I have received INTJ on multiple occasions and INFJ on my first attempt. I haven't done another Myer-Briggs recently because the test is too broad to capture anything absolute.


----------



## TradThrifter (Oct 22, 2012)

I used to get INTJ a lot, but the last time I took the test I recieved an INFP


----------



## SlideGuitarist (Apr 23, 2013)

The last time I took this test, I got a score as close to the middle as possible. This might mean that I'm completely malleable, or that I have no personality, or utterly despise taking such tests (which I do), and somehow managed to game it.

I'm not sure that there's a single trad sensibility. Most American simply don't dress very well, so a full-on trad rig, in this context, might actually look willed, and not at all conservative. Today I got, "Ooh, a pocket square!" from a colleague, meaning that I don't look unassuming here, but quite the opposite.

Tom Ford's clothes are fairly trad, right?
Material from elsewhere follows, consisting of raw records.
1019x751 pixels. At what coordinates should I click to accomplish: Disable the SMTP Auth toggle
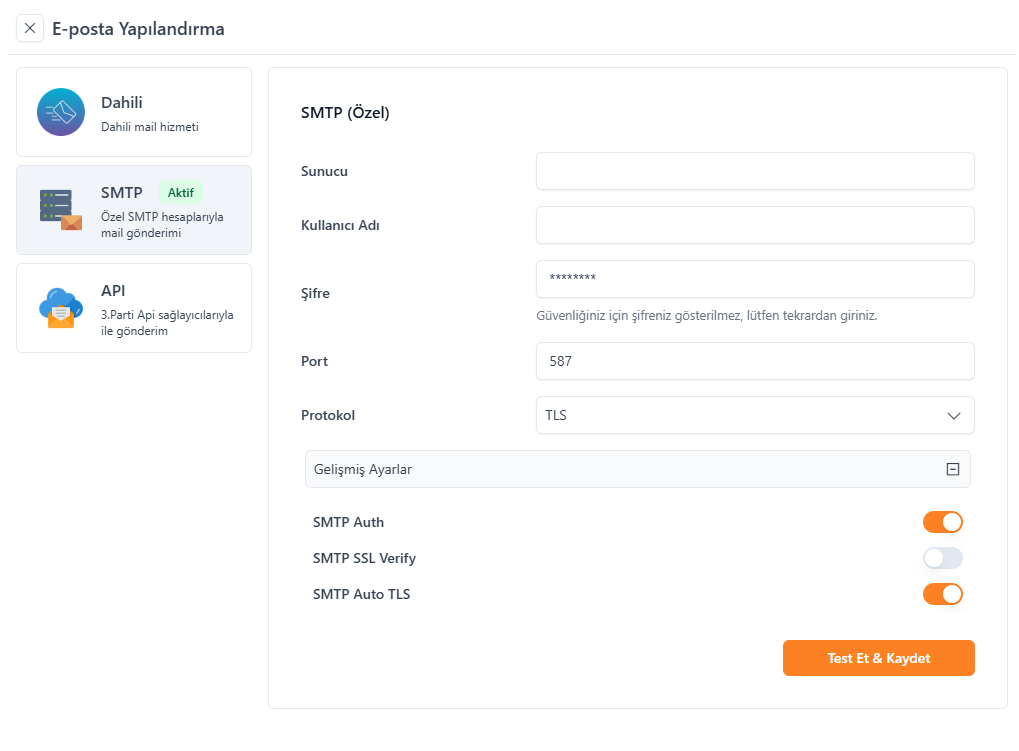click(942, 522)
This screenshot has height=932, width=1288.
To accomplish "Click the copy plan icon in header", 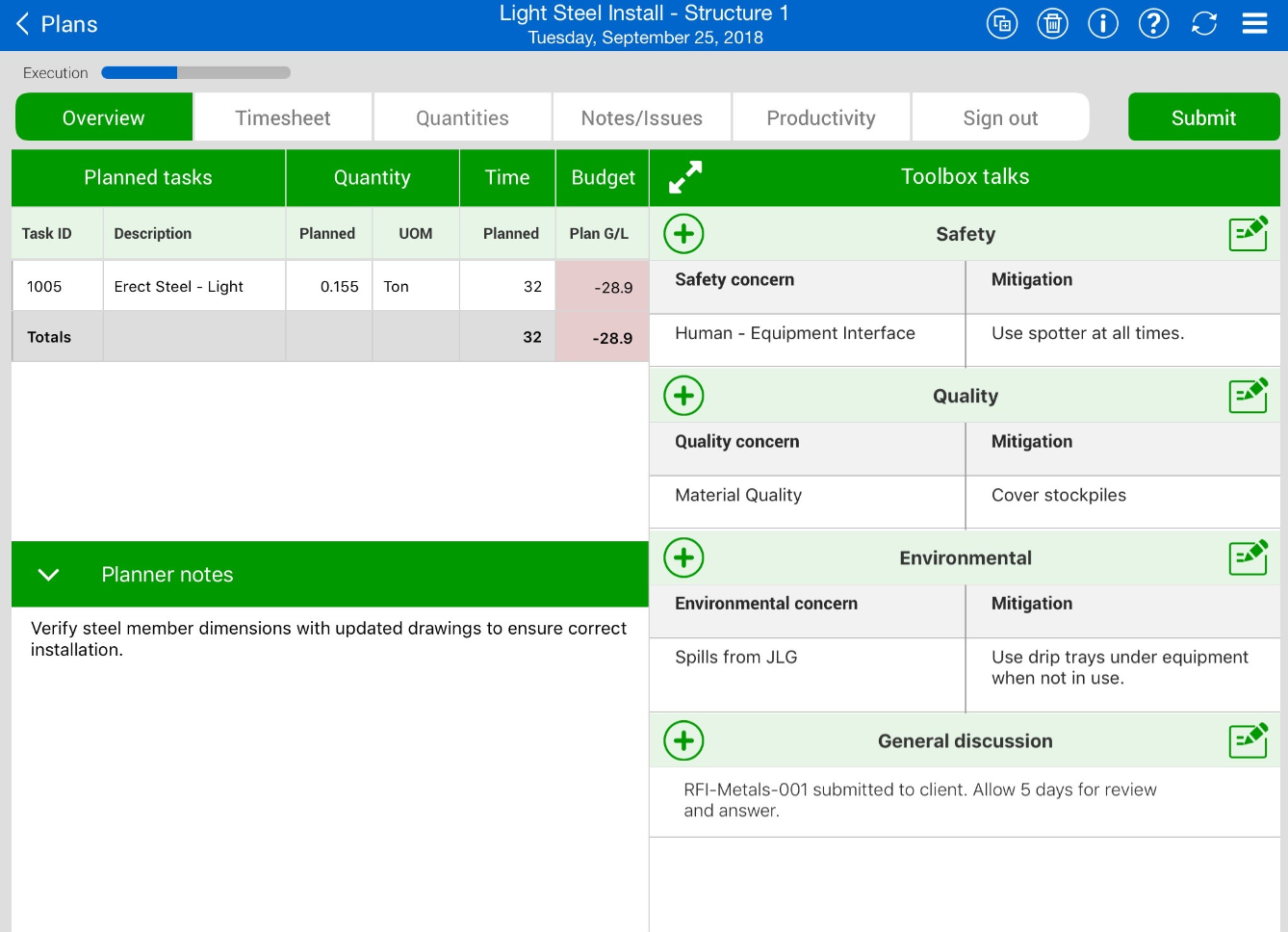I will tap(1002, 24).
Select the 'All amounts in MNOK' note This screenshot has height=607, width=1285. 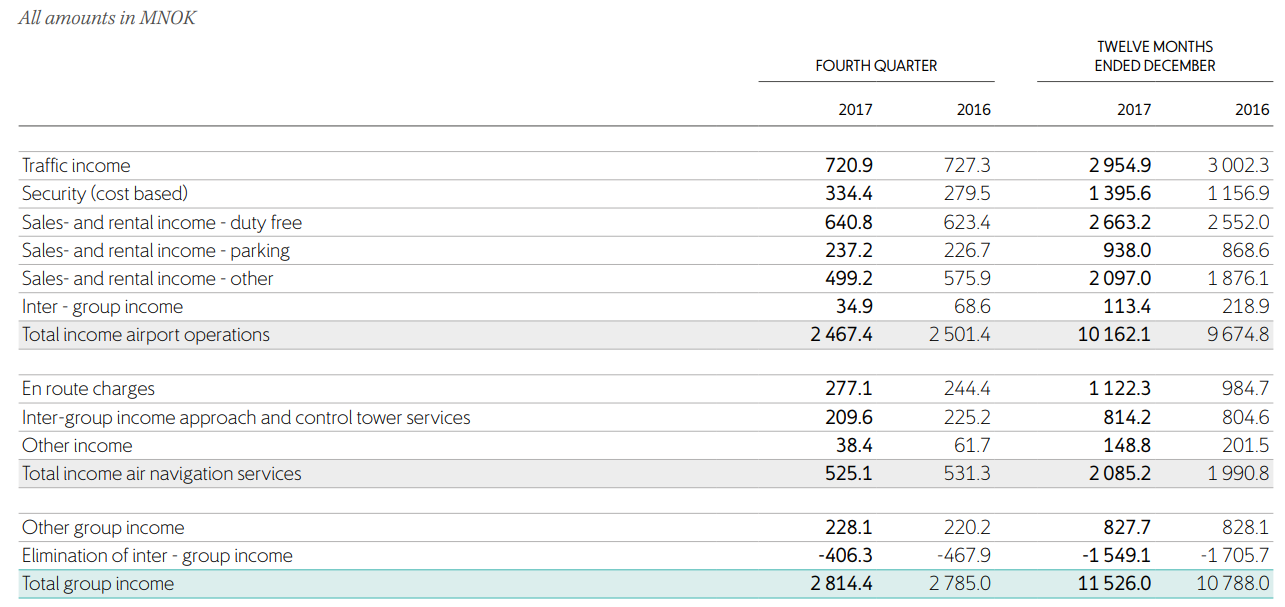(107, 18)
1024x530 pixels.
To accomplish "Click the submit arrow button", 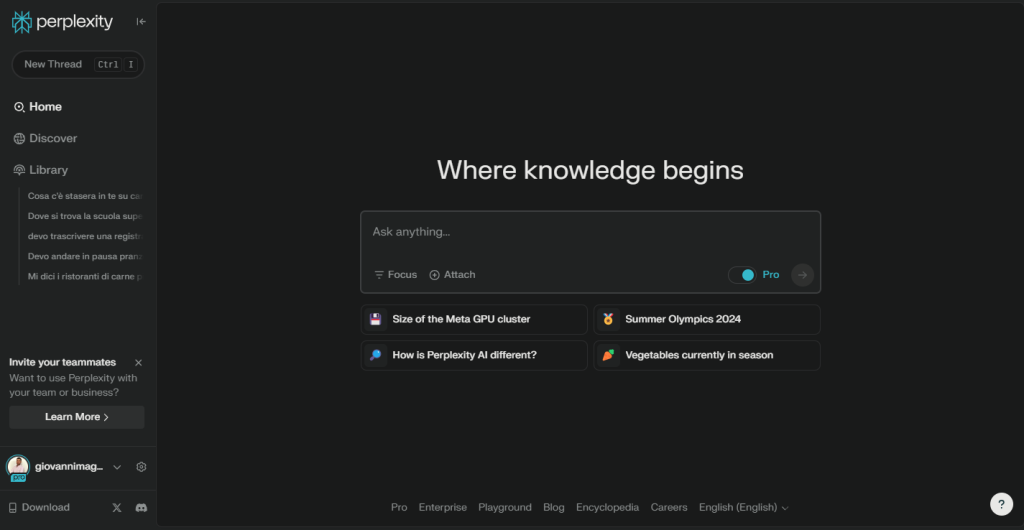I will tap(802, 275).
See Colin Firth's rigs in the film _A Single Man_, for example. Yet I don't think they represent anything conservative, except in the sense that these are good looks for men, and it would be a shame to let them be crushed by consumerism.


----------



## SammyH (Jan 29, 2014)

I think the term "conservative" is misunderstood. It doesn't mean old fashioned or fuddy-duddy. It means conserving what is best about the past; which is an act of the will. As Chesterton said, if you want a white post to remain white over time, you have to DO something about it or it will over time revert to black. Conservatives are ALWAYS and EVERYWHERE fighting against the opposing tendencies in themselves and people around them; which is why "will" is most certainly involved, and why, again as Chesterton said, a true conservative is always a true rebel.


----------



## Tilton (Nov 27, 2011)

SammyH said:


> I think the term "conservative" is misunderstood. It doesn't mean old fashioned or fuddy-duddy. It means conserving what is best about the past; which is an act of the will. As Chesterton said, if you want a white post to remain white over time, you have to DO something about it or it will over time revert to black. Conservatives are ALWAYS and EVERYWHERE fighting against the opposing tendencies in themselves and people around them; which is why "will" is most certainly involved, and why, again as Chesterton said, a true conservative is always a true rebel.
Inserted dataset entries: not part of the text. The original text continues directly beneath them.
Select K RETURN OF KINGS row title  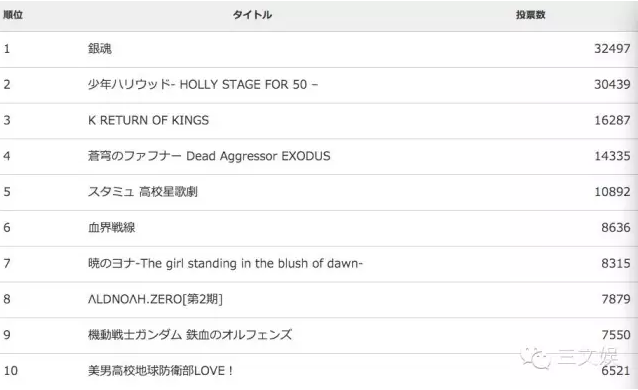coord(149,120)
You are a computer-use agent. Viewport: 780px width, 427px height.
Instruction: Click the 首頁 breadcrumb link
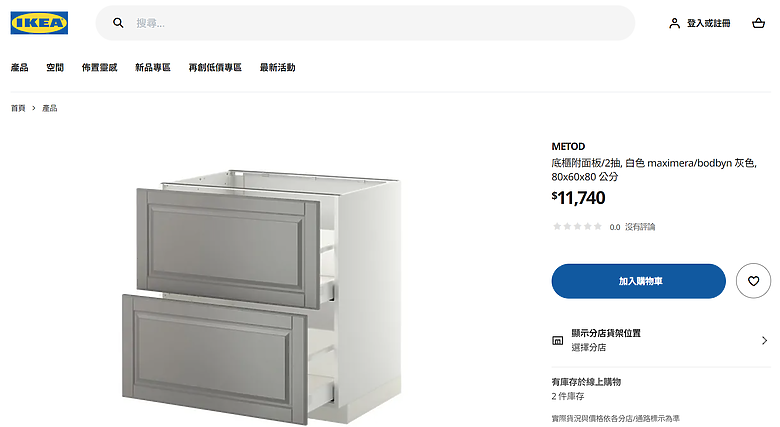pos(18,108)
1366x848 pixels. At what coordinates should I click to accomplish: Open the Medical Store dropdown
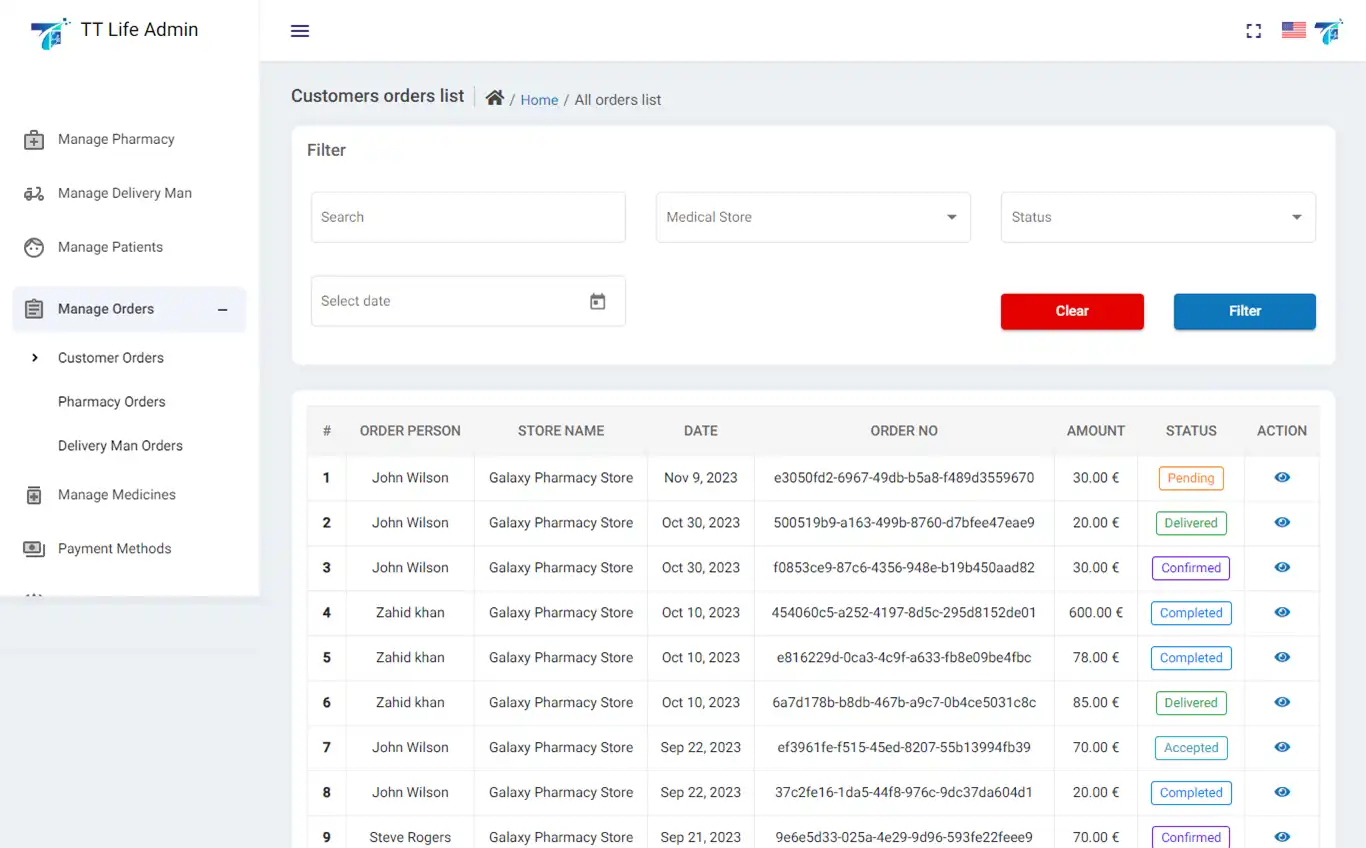point(812,217)
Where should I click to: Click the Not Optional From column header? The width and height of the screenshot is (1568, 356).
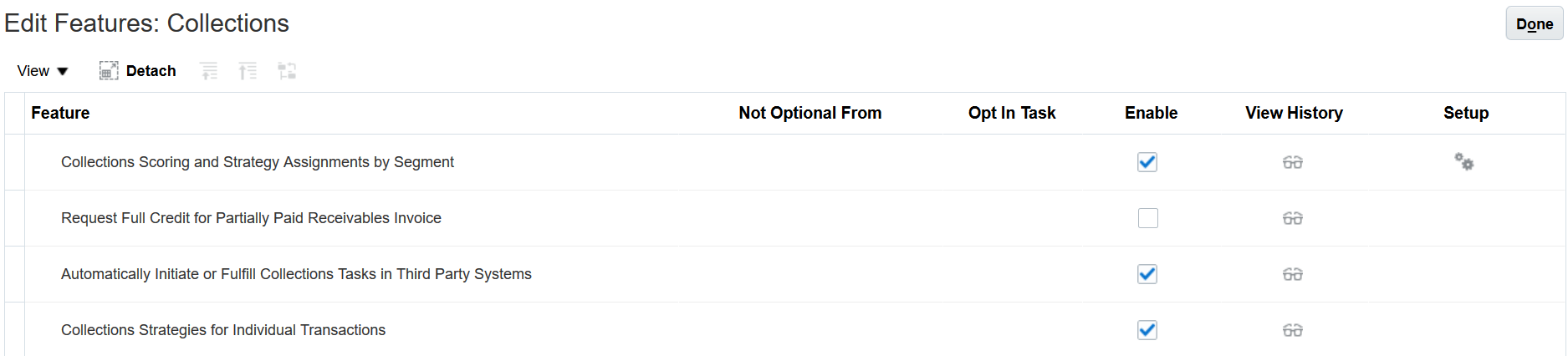pyautogui.click(x=810, y=113)
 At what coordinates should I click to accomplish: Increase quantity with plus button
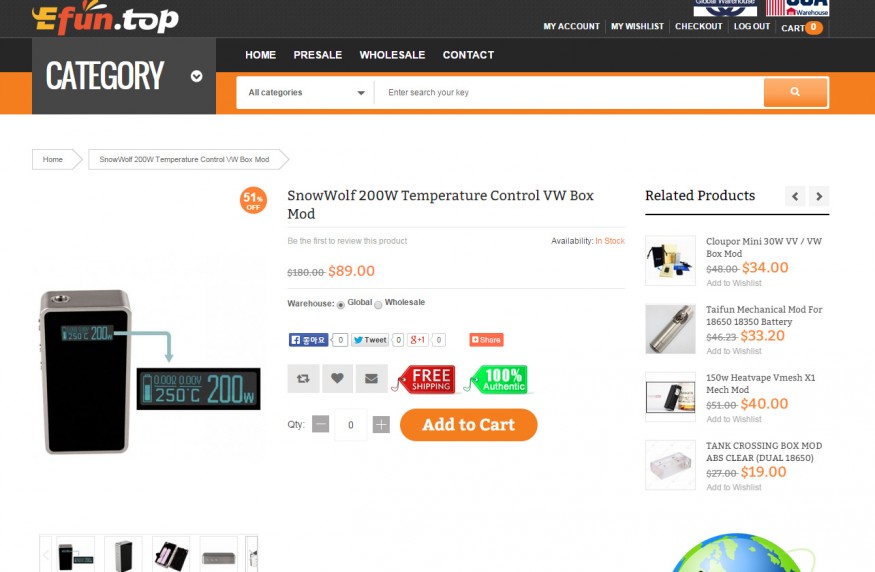coord(381,425)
Well, generally speaking, "conservative" in this sense means either avoiding showiness or preserving tradition and resisting change. Fuddy-duddiness is entirely in the eye of the beholder and there are a lot of things in the trad forum that "outsiders" would consider fuddy duddy and you just have to either forget it and drive on or cave to fashion. You do realize that GK Chesterton was talking specifically about political parties of Great Britain, right? Those quotes have no real meaning when you apply them to the use of the word in the context of, for instance, the top piece of advice given on these forums: "You should wear a conservative charcoal suit for an interview."

Spoiler: that's the context in which the word is used in 99% of instances occurring on these forums outside of the Interchange.


----------



## SammyH (Jan 29, 2014)

Tilton said:


> Well, generally speaking, "conservative" in this sense means either avoiding showiness or preserving tradition and resisting change. Fuddy-duddiness is entirely in the eye of the beholder and there are a lot of things in the trad forum that "outsiders" would consider fuddy duddy and you just have to either forget it and drive on or cave to fashion. You do realize that GK Chesterton was talking specifically about political parties of Great Britain, right? Those quotes have no real meaning when you apply them to the use of the word in the context of, for instance, the top piece of advice given on these forums: "You should wear a conservative charcoal suit for an interview."
> 
> Spoiler: that's the context in which the word is used in 99% of instances occurring on these forums outside of the Interchange.


I realize exactly what Chesterton was talking about, lol, i've been reading him for 20 years. And actually, you are not exactly correct but I don't want to drag this too off topic.

The use with regard to clothing/appearance/manners is secondary and derives from the primary meaning to which I refer.

I am suggesting that the term is better understood when it is considered in light of that derivation.

To me, there are far better words for "lack of showiness" etc. and it avoids the confusion.

Moreover, when using the word "conservative" in the sense of "conserving the best of the past," it's a much richer and more evocative use of the word. It's also more correct.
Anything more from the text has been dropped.